そうなのだと頷くと、禅僧も頷いてみせる。


「……あの時、北からも豊福殿の所領まで侵入した不届きな輩がおってな、豊福殿の領内でも数軒の民家で被害に遭われたらしい」

「それが、当家と何か関係が」


 自分の領地は自衛が基本。暗黙の了解として、他の領内の事件には手を出してはならない。


「そうさな、佐用としても七条としても、本来ならば首を突っ込むべきではないだろう」


 禅僧の隣の男が床につけた手のひらを震わせる。


「……政範。お前の父親がお前に紹介した花という娘を覚えているか」

「ええ、覚えています。ここに来たばかりのとき、あの子供には世話になりました」


 そういえば最近彼女の姿を見ていない。

 七条家は孤児の一時保護を撫民政策として掲げている。そのため、男子であれば家督の為に、女子であれば子孫を成す為に、養子縁組などで子供たちは次々と引き取られ、子供の出入りが比較的多い家となる。政範も少女のことを何処かに貰われて行ったのだとばかり思い込んでいた。
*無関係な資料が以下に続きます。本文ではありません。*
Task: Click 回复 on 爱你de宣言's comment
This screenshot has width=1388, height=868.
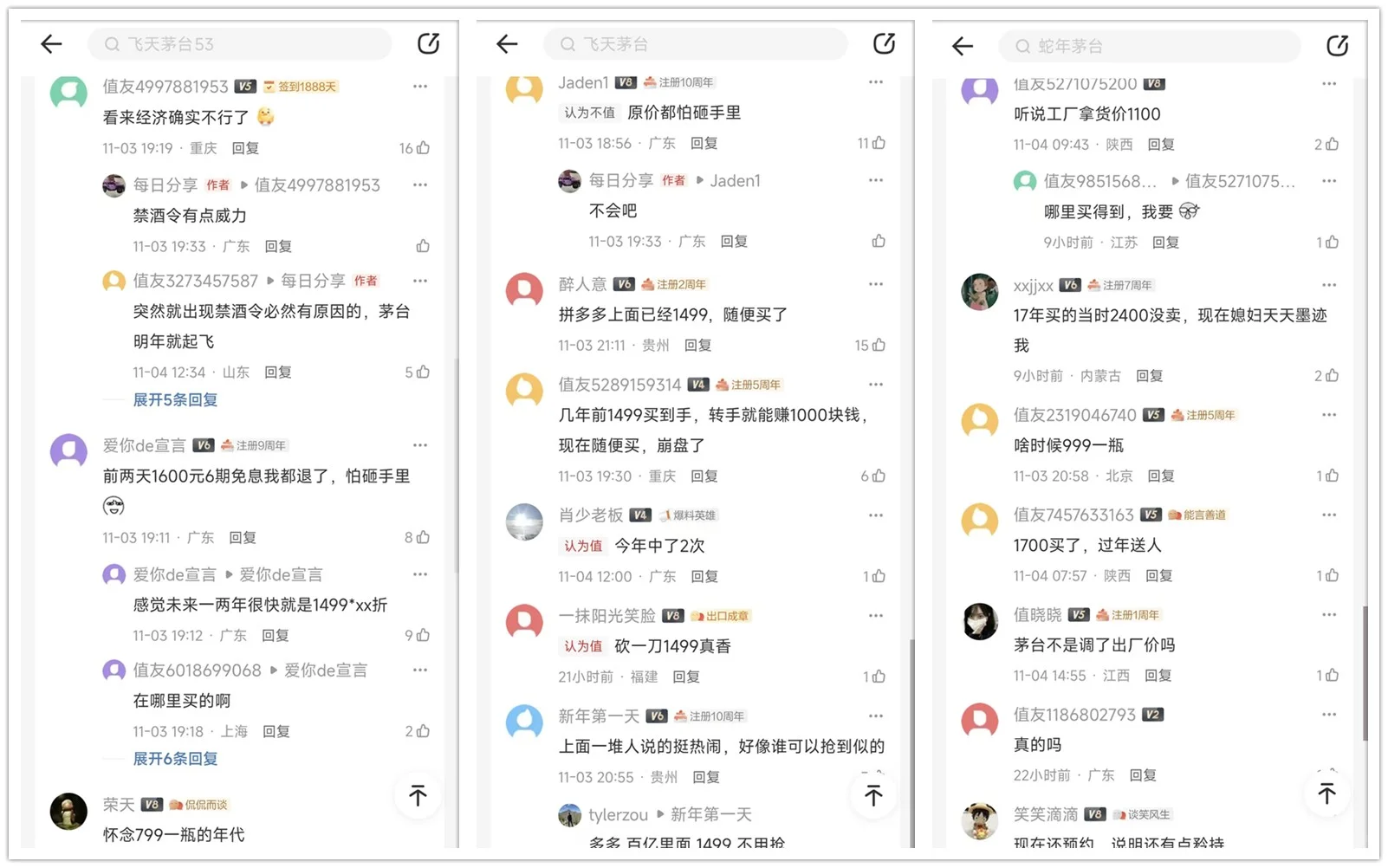Action: (243, 537)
「……あの娘を含め女子供十二名ばかりが、人攫いの被害に遭っている」


 乱取り狼藉。敵対勢力から次世代の芽を摘むことは戦略としても効果が高い。なにより人買いから得た金で兵士個人の士気も上げられる。


「大部分は津山で人買いの手に渡ったことは確認がとれたのだが、あの子と姉の二人はそのまま備前に送られた後だったそうだ」


 津山は佐用郡からは徒歩で二日の距離にある。


「その情報はどなたから」

「ああ、ここに居る至岳殿の隣の男からよ」


 則答の言葉に、若い男が大きく頷く。彼の目に嘘はない。


「……こやつ、重要な情報を掴んできたことは褒めてやりたいが、おのれの素性を話そうともせん。おかげで儂も何と呼べばいいかすら分からん」


 男が言葉を発しないには理由がある。彼が祖父を話すべき相手ではないと判断している以上、政範も余計な追及を避けた。


「津山の件、人買いの座の責任者に働きかけますか」

「……否。そこまでの義理はなかろう。此度の案件、至岳殿の頼みでなければそもそも関わりになろうと思わん。せいぜいうちの領民の買戻し程度が妥当だ」


 内政的にも、灌漑の補修に城郭の改修など出費が嵩んでいる。財政難は播磨豪族の常だが、やらねばならぬことはごまんとある。金が無ければ知恵で補うか自分で苦労を買うかせざるを得ない。


「いいだろう。攫われたのは、七条(うち)の家族。お話を聞かせて頂きたい」


 政範がずずいと若い男の前に進み出た。